To this day I still look over my shoulder. There's a few reasons for that.  The first one goes back to middle school.  Mr. Tannenbaum's homeroom. Well, that's all it took to make me afraid of being taunted or assaulted from behind.

Many of you reading this,  have no clue of the impact of trauma. Stop! This is not about sympathy. You see, it's where you were before that trauma. The trauma that was the 300th trauma or that about, from kid's doing and teachers witnessing, and not stopping what those kids did to you on school grounds.

I'll give you an example or two.  It goes back to before this 'gum in hair' incident in between homeroom and class changing occurred.  Which was the trauma after the lunch homeroom break trauma occurred where someone slipped what supposedly was in essence fake drugs into my pencil case. That I had opened in front of Mr. Tannenbaum, his assistant, and the kids in my front row seating.  That was just three minutes prior to the next trauma.

So, here I was, the kid with a sick mother,  an aloof father and about to become a big sister all at the same time. Yes, Mom was ill leading up to another pregnancy.  Only this one, at least her ninth pregnancy... well it worked. So, I was caught off guard within my contented self for some moments. Mom, only had three of those pregnancies make it into adulthood. 

It mostly started after we had moved on October 15th from a much bigger, blue collar town.  The beginning of the taunting at least every school day,, from October 24th, 1973 till I graduated in June of 1976, from that godless small village school in a well-to-do town. A town where most were quite loaded.

A town of tennis Mom's, fake Catholics,  spoiled children, perhaps neglected children, and teachers so fearing the parents, that they allowed much atrocious behavior. As long as it wasn't the high tax bracketed children getting bullied, it was okay.  Especially,  if your Mom didn't socialize and your Dad was considered the town ditch digger.  Yes, I was a ditch digger's daughter.

But I digress, to bringing the readers here into a feeling that has never left me.  I am way not soft skinned. If I think something is wrong I speak up. I do what I must to do the right thing or rectify a circumstance that I'm aware of. 

I have narc'd on people.  Yep. Took my life into my own hands.  I was indeed threatened.  I knew I was in danger. Yet I reported. Then one time I was given permission to ehhh hmmm watch for 'the deal'. Being put on weekend duty, reluctantly by my CO. Being told frankly, that if anything went wrong,  he couldn't back me. I promised him I knew what I was doing.   Yep, I was eighteen and I knew what I was doing and why.
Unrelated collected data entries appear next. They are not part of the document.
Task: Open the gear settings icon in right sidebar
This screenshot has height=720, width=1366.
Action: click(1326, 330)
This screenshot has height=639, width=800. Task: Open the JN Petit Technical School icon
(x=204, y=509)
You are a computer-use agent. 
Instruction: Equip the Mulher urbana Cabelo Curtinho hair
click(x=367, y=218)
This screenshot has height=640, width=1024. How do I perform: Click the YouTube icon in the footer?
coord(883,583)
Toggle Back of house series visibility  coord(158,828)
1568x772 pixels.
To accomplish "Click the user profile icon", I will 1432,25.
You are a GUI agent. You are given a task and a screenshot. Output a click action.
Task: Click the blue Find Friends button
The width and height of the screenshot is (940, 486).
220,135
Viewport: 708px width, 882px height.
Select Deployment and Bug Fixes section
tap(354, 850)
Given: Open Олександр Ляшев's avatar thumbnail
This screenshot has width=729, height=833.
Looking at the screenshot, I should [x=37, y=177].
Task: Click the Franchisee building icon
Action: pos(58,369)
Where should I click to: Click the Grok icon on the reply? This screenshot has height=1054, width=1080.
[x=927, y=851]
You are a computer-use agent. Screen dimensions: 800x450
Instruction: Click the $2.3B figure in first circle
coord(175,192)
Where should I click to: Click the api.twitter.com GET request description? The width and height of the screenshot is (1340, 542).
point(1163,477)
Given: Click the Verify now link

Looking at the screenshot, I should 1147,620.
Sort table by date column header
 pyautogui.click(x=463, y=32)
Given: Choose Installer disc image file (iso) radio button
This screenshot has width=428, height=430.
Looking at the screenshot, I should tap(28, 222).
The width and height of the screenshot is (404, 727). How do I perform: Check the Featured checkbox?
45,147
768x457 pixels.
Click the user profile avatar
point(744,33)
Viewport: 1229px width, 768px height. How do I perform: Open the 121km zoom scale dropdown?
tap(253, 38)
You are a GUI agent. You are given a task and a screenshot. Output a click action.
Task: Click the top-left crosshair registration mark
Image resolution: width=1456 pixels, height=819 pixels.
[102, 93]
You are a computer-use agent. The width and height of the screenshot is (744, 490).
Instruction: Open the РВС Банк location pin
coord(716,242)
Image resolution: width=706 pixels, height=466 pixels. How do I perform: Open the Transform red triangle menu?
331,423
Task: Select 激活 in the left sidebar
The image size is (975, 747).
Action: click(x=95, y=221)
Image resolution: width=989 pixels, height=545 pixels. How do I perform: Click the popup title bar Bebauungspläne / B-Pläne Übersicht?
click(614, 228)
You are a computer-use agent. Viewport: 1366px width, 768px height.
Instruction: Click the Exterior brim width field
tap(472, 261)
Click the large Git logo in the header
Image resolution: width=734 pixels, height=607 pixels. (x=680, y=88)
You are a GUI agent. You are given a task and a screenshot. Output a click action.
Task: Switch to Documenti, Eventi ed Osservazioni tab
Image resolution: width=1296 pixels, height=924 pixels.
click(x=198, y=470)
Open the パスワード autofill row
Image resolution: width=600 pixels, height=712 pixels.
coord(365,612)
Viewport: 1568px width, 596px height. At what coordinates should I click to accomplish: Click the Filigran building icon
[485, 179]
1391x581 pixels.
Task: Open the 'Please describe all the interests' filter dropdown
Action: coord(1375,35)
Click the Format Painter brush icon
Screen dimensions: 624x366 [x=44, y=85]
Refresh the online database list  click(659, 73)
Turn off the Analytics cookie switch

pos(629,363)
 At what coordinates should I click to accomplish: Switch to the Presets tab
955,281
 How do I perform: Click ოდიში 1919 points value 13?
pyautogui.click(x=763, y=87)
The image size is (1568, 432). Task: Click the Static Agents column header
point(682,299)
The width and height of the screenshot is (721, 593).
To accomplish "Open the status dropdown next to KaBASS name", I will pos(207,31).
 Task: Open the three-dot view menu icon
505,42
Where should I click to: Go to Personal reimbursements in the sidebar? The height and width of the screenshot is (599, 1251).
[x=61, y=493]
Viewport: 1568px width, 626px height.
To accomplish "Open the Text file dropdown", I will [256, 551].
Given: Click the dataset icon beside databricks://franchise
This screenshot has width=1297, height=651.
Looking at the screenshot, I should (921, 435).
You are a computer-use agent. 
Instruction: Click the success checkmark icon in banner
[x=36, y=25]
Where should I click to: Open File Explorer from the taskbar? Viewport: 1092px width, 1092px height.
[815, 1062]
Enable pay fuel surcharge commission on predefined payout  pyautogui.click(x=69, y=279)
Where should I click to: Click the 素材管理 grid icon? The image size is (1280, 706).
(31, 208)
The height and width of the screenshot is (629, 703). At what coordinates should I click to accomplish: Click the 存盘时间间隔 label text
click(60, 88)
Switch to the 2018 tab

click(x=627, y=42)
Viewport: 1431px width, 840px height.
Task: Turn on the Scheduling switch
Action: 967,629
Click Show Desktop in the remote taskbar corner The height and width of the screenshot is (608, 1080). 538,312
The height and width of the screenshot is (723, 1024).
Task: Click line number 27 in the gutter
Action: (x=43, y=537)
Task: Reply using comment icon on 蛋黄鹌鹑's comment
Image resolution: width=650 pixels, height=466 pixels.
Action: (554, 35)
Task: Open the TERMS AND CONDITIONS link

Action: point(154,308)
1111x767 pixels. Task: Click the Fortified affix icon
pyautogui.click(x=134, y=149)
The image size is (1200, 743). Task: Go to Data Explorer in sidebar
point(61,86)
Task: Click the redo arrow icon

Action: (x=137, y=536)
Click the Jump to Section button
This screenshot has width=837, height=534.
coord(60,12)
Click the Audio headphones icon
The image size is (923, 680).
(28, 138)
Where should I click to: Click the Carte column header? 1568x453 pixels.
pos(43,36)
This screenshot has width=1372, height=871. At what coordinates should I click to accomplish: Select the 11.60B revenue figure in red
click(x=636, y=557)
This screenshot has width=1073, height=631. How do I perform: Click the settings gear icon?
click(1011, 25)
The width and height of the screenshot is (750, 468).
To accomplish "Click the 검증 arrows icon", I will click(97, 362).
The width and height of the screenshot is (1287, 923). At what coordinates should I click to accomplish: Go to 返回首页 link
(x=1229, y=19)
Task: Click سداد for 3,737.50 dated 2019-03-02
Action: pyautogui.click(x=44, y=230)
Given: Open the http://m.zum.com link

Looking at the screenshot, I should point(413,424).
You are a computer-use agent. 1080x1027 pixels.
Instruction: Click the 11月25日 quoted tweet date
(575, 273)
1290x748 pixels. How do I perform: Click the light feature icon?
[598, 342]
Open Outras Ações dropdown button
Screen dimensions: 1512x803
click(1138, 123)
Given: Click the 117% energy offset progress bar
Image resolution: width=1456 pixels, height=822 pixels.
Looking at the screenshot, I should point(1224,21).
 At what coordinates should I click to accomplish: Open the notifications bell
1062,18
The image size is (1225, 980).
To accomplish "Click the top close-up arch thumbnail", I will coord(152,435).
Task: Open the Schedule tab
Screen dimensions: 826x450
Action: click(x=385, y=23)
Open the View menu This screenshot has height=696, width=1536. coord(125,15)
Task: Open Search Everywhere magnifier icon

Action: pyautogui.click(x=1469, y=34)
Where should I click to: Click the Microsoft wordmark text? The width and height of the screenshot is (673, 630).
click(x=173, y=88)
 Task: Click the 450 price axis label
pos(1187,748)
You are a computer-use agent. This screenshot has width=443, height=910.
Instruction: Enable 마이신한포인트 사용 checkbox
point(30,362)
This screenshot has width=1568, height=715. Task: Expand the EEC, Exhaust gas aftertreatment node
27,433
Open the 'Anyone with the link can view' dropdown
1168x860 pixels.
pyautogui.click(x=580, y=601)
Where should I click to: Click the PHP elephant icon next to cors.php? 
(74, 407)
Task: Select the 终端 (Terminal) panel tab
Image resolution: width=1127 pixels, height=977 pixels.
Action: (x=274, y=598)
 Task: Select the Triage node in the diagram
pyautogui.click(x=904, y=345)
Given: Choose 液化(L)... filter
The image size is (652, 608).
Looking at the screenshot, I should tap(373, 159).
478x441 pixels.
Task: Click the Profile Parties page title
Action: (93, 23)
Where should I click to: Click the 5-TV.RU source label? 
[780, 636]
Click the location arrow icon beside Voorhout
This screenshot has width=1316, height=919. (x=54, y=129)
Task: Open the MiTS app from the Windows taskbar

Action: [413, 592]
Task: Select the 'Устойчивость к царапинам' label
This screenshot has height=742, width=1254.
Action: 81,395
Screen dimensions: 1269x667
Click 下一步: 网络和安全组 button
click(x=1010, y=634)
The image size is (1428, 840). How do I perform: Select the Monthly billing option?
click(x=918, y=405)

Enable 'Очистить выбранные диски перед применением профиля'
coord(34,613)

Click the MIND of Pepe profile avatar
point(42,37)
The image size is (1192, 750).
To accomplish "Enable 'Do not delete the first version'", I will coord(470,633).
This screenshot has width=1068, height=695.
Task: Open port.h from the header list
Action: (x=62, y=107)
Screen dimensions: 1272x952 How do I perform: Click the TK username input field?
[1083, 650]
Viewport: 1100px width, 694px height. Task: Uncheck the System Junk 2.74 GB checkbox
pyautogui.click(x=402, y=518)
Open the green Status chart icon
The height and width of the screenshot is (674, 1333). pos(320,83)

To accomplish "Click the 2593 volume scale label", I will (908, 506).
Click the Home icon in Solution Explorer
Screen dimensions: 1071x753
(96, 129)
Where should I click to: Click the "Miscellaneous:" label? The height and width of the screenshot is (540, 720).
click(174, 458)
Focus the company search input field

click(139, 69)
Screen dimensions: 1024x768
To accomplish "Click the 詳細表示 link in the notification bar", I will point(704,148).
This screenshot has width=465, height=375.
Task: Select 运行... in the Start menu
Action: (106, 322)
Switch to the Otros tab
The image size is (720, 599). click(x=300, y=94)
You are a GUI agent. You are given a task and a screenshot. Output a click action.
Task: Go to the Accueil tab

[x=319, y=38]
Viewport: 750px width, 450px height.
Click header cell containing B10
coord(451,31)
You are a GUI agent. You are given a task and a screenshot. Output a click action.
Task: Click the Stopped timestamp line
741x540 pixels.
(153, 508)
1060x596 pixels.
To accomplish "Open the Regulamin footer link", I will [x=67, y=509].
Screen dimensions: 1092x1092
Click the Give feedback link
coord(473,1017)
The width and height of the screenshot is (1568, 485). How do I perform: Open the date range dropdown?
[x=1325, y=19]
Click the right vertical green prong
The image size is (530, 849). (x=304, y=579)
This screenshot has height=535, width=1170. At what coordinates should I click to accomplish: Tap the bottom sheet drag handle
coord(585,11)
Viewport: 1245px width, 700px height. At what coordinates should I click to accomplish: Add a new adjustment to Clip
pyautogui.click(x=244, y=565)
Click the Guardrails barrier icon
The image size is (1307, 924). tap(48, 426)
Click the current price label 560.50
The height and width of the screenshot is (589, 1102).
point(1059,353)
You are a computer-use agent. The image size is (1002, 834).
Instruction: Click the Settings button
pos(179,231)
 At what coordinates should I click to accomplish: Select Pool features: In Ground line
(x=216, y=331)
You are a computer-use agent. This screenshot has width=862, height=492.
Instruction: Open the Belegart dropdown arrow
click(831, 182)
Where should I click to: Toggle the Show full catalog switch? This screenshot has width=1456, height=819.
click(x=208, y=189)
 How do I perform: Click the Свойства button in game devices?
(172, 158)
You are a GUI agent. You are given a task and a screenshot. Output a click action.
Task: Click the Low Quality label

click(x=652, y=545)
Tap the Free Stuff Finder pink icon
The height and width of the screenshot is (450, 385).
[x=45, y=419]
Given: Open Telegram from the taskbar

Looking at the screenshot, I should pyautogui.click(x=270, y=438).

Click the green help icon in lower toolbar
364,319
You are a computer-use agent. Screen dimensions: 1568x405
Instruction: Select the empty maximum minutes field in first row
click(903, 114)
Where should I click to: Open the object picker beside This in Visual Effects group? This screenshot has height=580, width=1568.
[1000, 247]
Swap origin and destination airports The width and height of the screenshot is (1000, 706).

Gets better. In the same month,  I ended up having to report a fellow Marine for attempting to get me into what I thought was his car on an empty base roadway. I went straight to the MPs who grilled me mercilessly. 

At the end of the week, I found out my reporting may have cost the guy to be finally tossed out of the Marines.  Why? Because he'd stolen the car that I reported him in, from another Marine who's car it was. By the way, the MPs knew that at the time before I reported my encounter with the car thief. As the theft was reported before I entered the fray. And the guy was already on the hot-seat for other criminal acts.

Add on that 'on the base drug dealer' who invaded my apartment on base? Threatened me, if I were to report the deal going down with my superior (she way outranked me) roommate who ran it with him just outside our apartment government issue doorway. 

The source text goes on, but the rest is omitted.